What the task requires - A verbatim reproduction of the lines below, from the line containing "Task: Click the print preview icon" through the line containing "Viewport: 1350px width, 896px height.", both ends included, is the whole required output.

Dataset records -
BEGIN
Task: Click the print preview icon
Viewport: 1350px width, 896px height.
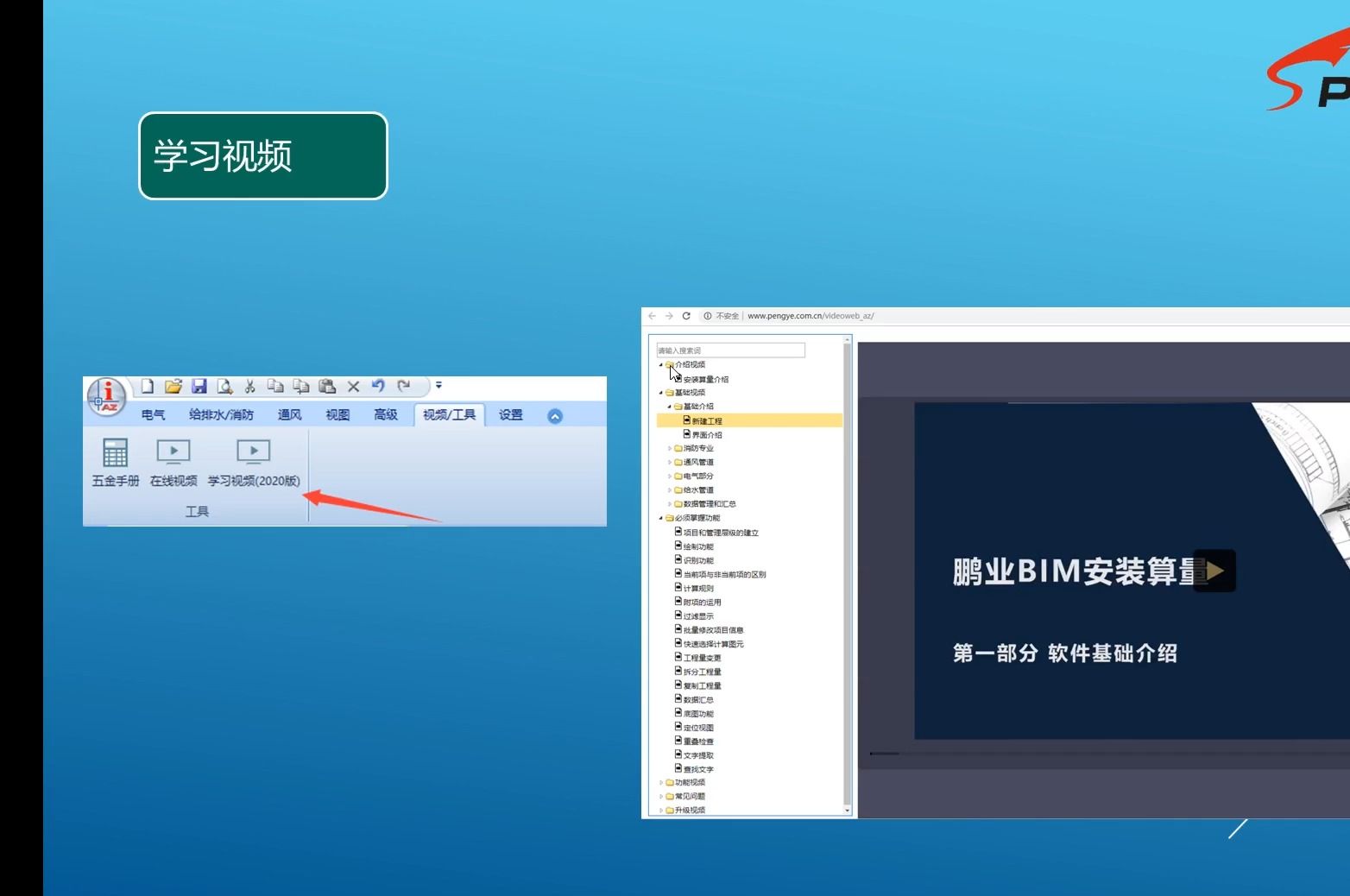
END
BEGIN
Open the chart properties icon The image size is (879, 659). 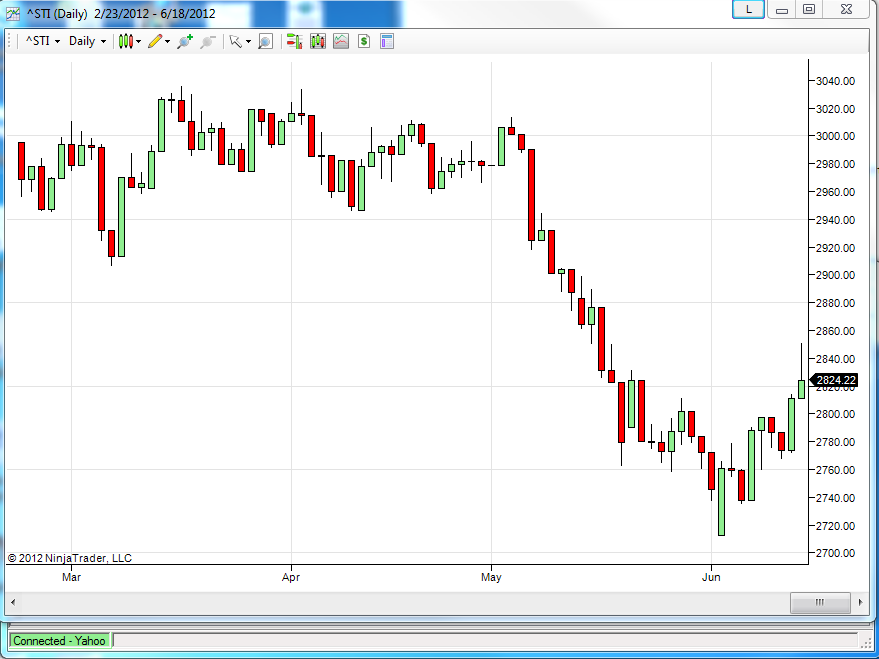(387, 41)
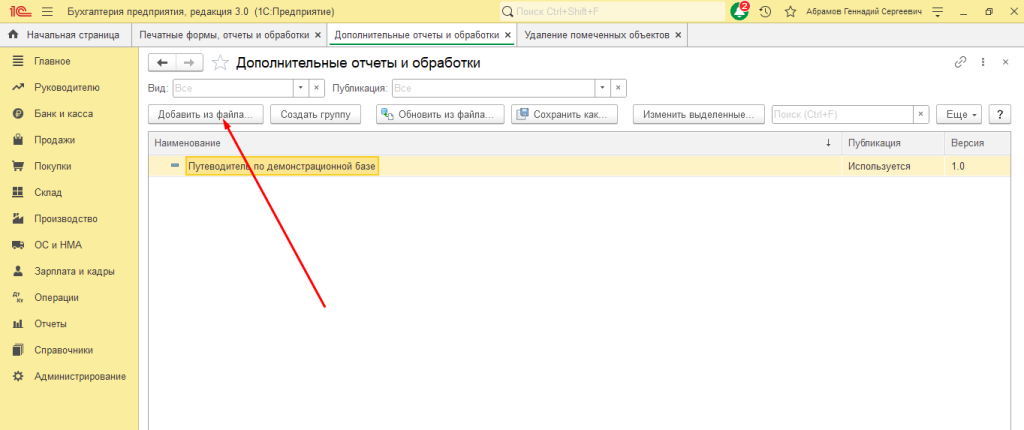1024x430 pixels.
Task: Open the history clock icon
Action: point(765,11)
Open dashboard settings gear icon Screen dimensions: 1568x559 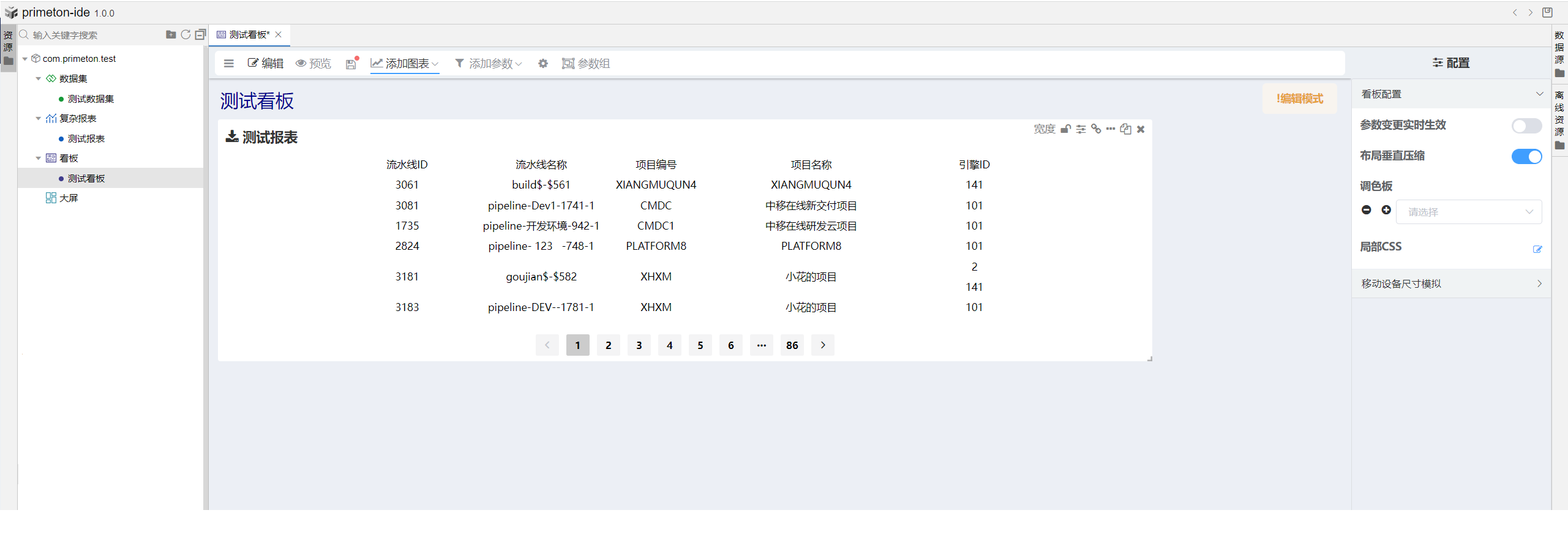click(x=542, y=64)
END
BEGIN
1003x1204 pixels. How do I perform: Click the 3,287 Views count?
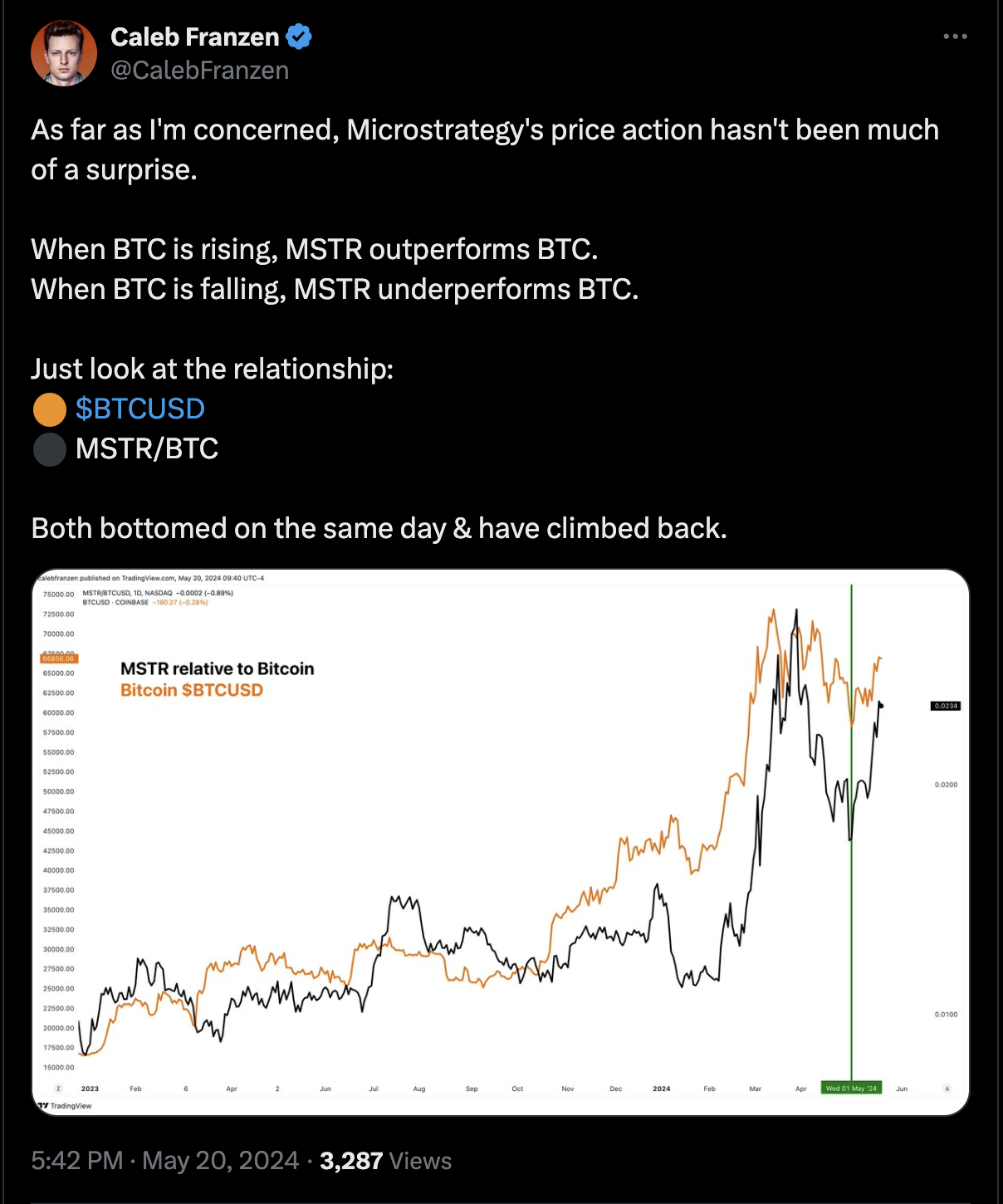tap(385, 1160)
END
Answer below -
Task: Click the print preview icon
Viewport: 1350px width, 896px height.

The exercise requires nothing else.